• _DIRECTIONS FOR THIS TASK_:
Starting at the line that contains "How do I perform: Click", quote every line through the end of the entries, word for word, skipping the pictures.

[INPUT MATERIAL]

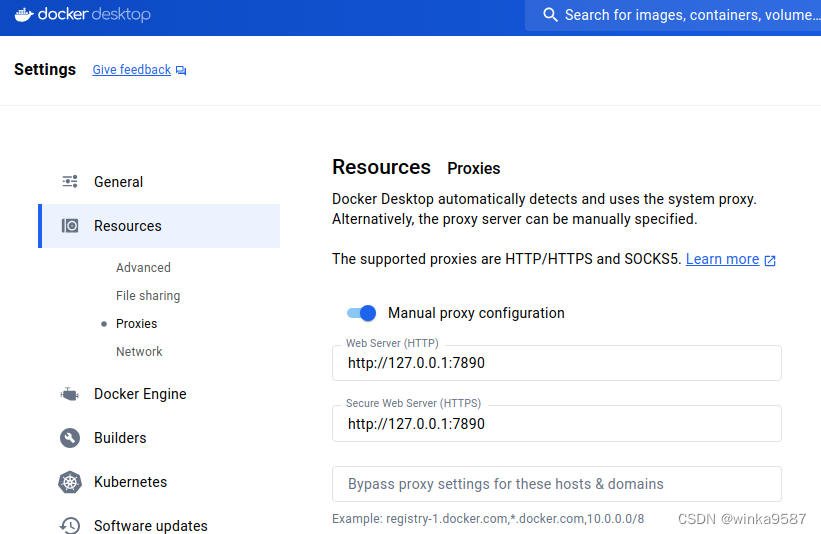Click the Learn more external-link icon

[x=770, y=260]
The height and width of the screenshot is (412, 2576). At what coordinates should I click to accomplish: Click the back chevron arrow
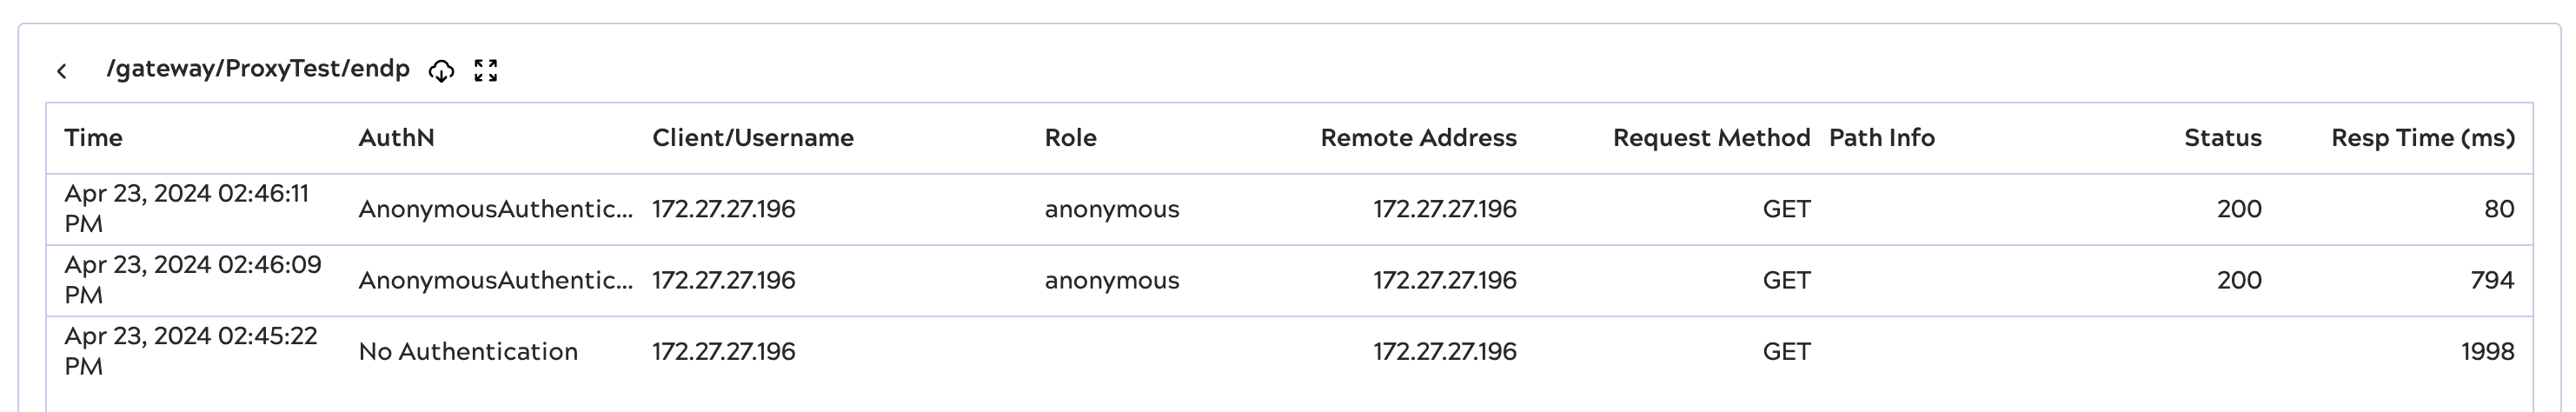coord(62,71)
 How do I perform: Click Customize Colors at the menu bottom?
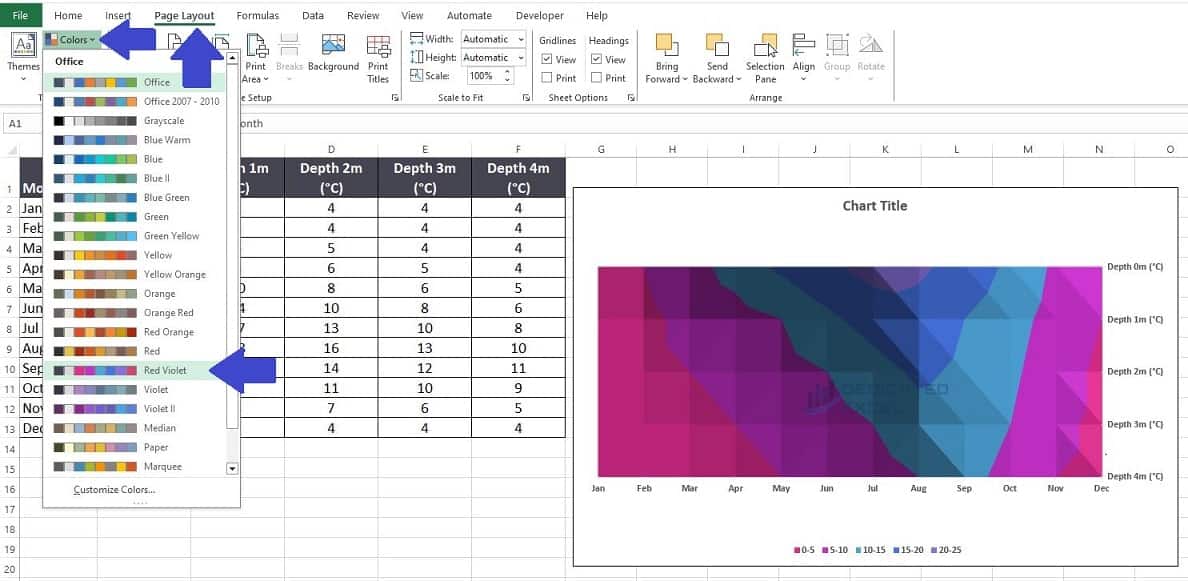[x=113, y=489]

[/INPUT MATERIAL]

• _EXPECTED OUTPUT_:
 How do I perform: Click Customize Colors at the menu bottom?
[x=113, y=489]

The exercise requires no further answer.